The findings included:
Review of the current facility policy for transfers to other hospitals or acute care facilities revealed that the guidelines are that the on call specialist may be consulted and required to come into the facility if deemed necessary by the ER physician.
An interview was conducted on 12/20/10 at 10 am with the Director of Emergency and Diagnostic Imaging Services. The interview revealed the vascular surgeon on call was called for an evaluation of the left knee injury. The documentation by the ER physician revealed that the vascular surgeon on call was reached by phone and wanted the patient transferred to the ACH/TC as planned. The ER physician described the possibility of a vascular injury and the vascular surgeon on call said to just send the patient and that he would likely consult on the patient at the trauma center. Review of the orthopedic consultation dictated by the on call orthopedic surgeon on 3/2/10 at 4:35 pm revealed that patient #1 stated that she noted that there was numbness in the left foot since the injury. All of the extremities were tender to palpation with some swelling. On examination there was no motor function or sensory distal to the left ankle. The ER physician recalled the vascular surgeon on call and reiterated the time from the injury to the time of decreased pulses and sensation in the left leg. The vascular surgeon on call was asked to come in to evaluate the patient and again the vascular surgeon on call said to just transfer to the trauma center. Review of the case management notes in the clinical record revealed that the patient was scheduled for a trauma transfer when the vascular injury was identified. The on call vascular surgeon was called and decided the patient was ok to transport and would see the patient in the trauma center.

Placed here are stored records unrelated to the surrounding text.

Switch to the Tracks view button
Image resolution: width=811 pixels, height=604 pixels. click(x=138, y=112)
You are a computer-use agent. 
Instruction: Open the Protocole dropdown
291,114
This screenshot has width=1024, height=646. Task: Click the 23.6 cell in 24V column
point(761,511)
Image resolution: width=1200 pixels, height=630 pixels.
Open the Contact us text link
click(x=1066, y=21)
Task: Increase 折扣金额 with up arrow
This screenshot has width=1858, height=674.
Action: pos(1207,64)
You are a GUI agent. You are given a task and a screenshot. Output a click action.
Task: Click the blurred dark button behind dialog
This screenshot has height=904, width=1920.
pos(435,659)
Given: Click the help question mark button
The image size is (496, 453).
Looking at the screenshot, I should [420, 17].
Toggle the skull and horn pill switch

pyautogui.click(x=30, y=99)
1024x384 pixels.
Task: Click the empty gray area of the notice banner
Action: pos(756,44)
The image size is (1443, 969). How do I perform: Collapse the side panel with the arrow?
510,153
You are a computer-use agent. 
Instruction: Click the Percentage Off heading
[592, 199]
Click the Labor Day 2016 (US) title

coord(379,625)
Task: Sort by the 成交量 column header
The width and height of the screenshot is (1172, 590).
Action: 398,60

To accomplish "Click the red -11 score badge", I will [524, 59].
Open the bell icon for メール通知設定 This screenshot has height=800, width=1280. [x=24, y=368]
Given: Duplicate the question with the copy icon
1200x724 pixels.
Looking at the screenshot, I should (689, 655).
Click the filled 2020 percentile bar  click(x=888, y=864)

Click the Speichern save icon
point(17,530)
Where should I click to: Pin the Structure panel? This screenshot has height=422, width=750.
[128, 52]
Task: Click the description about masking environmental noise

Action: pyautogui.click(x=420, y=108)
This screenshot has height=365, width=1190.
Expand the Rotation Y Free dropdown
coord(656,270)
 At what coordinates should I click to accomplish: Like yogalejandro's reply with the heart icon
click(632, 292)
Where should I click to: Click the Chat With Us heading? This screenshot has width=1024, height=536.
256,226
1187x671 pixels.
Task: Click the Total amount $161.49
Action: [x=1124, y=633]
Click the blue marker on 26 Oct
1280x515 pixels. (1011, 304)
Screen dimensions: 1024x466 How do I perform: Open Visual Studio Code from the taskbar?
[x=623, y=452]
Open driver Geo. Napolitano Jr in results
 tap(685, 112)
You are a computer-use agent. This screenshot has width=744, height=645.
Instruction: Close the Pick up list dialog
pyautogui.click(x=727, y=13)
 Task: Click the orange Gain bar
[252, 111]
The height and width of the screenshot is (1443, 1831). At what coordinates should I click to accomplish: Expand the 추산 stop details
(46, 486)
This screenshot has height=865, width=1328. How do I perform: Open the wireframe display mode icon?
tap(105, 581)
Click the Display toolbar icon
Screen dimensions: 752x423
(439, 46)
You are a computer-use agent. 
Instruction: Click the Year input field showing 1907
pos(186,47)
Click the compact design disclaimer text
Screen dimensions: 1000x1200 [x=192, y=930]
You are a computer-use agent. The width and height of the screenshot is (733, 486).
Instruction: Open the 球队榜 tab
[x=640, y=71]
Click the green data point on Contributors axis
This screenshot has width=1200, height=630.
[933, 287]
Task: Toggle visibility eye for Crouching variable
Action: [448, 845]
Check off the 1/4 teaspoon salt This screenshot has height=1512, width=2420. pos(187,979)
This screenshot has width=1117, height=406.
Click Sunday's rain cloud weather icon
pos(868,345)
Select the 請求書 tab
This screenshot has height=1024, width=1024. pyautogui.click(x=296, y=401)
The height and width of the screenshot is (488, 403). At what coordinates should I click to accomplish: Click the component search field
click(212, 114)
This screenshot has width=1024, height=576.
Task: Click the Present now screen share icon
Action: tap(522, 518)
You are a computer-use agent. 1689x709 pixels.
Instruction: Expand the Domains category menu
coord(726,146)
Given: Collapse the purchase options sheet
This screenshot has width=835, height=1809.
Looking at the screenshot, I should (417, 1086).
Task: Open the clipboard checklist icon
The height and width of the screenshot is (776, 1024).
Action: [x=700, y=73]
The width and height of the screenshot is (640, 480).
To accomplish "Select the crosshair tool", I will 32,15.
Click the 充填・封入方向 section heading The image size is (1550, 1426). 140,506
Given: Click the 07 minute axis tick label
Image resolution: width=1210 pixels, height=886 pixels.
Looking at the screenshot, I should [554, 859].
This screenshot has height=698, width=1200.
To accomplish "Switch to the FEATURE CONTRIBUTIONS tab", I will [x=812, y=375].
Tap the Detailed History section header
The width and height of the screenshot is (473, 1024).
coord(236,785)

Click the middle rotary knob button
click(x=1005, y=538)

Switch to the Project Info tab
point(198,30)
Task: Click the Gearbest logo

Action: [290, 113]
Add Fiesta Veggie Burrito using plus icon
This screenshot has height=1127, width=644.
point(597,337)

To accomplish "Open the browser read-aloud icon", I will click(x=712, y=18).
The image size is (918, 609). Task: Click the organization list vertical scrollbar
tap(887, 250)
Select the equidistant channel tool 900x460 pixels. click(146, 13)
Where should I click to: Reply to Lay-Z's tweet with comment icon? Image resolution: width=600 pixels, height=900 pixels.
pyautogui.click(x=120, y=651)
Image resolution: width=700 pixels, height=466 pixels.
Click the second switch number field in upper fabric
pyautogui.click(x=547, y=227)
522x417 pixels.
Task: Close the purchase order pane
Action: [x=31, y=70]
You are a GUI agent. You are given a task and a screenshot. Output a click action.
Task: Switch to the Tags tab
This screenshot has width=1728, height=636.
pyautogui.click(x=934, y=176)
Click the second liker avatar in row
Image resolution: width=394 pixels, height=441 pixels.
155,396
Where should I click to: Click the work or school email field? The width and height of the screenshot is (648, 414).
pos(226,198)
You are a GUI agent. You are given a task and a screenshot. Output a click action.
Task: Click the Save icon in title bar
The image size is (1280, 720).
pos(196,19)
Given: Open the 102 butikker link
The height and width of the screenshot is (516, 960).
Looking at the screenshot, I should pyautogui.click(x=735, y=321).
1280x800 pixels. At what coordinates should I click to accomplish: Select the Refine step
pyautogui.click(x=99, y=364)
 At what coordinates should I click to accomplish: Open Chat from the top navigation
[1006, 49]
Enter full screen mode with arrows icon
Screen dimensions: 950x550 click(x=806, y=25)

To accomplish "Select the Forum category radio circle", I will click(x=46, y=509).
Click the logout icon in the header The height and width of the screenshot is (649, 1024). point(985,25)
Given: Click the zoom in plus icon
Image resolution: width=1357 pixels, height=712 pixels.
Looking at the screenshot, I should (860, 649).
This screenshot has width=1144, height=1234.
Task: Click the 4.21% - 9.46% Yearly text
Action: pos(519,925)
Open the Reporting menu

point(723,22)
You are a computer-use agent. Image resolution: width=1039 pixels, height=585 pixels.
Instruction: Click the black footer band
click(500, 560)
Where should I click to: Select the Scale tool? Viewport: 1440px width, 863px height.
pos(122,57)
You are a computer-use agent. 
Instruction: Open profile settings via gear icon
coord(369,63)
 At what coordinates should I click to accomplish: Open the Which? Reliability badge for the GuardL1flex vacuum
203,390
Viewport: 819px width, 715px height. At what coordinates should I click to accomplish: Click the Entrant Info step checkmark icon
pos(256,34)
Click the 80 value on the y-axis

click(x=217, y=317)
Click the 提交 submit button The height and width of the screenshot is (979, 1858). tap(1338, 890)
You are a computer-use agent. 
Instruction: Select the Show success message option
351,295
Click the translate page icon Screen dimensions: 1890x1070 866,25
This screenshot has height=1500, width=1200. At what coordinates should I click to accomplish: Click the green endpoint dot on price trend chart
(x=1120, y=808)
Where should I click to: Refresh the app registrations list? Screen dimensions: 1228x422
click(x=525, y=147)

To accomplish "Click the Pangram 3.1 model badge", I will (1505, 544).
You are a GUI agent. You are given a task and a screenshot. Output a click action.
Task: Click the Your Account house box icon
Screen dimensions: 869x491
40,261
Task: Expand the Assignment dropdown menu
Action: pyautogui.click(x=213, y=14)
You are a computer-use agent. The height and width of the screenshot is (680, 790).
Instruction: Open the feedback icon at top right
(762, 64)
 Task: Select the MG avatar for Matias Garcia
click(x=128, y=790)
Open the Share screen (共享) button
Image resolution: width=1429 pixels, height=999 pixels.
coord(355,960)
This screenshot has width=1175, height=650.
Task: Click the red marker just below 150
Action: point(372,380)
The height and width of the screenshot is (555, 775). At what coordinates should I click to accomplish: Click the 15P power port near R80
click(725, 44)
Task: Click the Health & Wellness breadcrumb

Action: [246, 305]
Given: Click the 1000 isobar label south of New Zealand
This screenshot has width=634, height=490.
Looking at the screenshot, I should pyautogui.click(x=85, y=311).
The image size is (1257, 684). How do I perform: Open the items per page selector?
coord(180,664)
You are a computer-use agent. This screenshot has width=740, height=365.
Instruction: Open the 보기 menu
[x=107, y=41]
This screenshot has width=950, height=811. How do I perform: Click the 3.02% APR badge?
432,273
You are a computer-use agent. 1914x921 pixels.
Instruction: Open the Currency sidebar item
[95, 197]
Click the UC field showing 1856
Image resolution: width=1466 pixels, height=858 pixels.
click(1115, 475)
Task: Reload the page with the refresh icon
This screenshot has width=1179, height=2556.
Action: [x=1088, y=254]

Interview on 12/20/10 at 11:30 am with the Medical Director of the ER revealed that patient #1 had multiple joint injuries. The left knee was potentially complicated with an orthopedic/vascular combination injury. There is a narrow window of time for successful repair of vessels. The orthopedic surgeon wanted the patient transferred to the trauma center. When the on call vascular surgeon was called, he refused to come in as he was in the operating room at the ACH/TC. The ER physician spoke with the vascular surgeon and orthopedics twice to confirm the transfer and assessment at the ACH/TC of the vascular injuries. The medical director stated that if the vascular surgeon on call had refused outright to come, the other vascular surgeon would have been called; but that is not what happened. The vascular surgeon on call stated that he would see the patient in the trauma center. The patient had been stabilized orthopedically, but was unstable from a vascular point and should have had vascular surgery at IRMC. The vascular surgeon on call insisted on the transfer and the patient went to the trauma center. The facility failed to provide an appropriate transfer by not providing vascular medical treatment within its capacity to minimize the health and risk, and transferring patient #1 on 3/2/2010, an unstable patient to a facility with the same level of care.